Material shown
▼

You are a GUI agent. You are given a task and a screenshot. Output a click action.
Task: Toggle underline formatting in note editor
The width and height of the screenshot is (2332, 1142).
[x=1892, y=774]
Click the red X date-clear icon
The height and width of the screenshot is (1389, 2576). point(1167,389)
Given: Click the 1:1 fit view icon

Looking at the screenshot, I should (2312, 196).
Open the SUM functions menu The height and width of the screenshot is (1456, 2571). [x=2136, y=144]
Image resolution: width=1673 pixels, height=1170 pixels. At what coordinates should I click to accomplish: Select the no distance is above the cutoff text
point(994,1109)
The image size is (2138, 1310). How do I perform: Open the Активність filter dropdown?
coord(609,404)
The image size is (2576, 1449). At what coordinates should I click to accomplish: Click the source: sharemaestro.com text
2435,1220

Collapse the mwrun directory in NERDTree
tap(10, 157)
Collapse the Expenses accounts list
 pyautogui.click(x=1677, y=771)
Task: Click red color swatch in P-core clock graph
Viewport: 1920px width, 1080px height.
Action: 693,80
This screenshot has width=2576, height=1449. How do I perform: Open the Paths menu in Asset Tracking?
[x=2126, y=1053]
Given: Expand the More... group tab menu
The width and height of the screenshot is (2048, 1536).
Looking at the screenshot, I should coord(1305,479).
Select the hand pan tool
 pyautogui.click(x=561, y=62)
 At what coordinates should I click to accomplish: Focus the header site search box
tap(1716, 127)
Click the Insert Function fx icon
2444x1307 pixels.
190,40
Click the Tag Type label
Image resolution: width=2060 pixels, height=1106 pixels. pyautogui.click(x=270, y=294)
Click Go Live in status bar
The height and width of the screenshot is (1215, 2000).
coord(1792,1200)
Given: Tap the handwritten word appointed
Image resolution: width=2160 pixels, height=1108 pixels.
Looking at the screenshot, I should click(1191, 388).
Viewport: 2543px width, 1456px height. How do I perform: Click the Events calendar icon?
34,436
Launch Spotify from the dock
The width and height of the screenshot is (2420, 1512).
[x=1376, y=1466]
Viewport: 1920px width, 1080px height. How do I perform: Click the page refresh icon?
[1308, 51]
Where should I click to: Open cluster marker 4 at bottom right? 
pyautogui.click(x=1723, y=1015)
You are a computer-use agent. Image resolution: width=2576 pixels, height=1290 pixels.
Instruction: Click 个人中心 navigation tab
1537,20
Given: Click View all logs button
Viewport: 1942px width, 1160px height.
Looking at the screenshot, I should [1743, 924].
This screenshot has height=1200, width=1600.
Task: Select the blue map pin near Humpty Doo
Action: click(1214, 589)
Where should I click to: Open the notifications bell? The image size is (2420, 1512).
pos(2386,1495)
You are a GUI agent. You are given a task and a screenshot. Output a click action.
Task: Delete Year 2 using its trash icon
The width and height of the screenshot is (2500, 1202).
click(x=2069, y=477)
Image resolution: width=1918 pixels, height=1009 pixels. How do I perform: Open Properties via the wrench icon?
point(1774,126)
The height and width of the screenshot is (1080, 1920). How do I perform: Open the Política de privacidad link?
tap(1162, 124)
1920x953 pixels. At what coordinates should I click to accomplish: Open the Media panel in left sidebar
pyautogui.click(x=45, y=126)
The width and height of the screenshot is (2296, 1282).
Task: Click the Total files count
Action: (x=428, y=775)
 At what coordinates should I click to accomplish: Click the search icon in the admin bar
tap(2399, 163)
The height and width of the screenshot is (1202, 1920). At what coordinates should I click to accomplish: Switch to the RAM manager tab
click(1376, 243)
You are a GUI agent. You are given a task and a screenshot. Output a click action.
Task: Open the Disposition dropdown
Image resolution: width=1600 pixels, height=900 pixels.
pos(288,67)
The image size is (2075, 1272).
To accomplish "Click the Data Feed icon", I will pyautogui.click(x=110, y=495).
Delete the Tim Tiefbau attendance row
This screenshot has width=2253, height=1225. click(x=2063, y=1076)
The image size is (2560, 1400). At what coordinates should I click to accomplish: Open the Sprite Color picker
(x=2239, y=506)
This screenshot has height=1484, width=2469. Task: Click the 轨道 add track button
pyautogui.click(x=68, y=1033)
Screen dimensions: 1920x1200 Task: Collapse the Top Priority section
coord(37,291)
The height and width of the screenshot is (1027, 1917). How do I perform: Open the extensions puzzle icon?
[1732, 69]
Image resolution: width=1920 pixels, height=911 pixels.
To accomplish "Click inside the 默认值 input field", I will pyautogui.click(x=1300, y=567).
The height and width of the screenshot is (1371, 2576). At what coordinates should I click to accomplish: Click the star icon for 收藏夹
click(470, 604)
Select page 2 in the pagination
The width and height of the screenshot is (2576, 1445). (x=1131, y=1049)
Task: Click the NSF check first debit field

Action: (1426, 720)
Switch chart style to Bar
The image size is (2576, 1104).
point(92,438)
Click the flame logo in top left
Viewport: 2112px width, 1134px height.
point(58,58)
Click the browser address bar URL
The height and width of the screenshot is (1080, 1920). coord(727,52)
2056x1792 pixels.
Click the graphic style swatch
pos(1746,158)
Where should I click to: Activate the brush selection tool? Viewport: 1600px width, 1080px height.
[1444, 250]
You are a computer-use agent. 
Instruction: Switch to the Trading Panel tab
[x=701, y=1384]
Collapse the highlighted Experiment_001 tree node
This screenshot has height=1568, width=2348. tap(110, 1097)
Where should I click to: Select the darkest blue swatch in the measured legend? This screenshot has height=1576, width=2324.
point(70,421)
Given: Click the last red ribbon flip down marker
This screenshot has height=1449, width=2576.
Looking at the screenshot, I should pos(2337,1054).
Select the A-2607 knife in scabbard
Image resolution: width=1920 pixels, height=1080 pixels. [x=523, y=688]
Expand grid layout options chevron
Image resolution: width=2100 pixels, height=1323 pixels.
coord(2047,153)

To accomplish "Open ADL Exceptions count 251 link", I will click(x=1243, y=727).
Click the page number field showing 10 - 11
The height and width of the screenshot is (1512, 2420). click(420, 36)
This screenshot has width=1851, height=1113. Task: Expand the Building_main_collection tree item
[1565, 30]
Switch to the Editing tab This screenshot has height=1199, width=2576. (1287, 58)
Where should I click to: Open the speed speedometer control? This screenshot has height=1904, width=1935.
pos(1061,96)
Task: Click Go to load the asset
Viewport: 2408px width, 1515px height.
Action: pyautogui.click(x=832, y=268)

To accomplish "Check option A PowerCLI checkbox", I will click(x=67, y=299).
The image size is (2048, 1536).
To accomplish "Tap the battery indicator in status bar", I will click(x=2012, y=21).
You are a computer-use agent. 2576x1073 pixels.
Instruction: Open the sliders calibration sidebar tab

▲

Work task
Tally the lines in the records that hold the word "status". Give only the total.

Result
2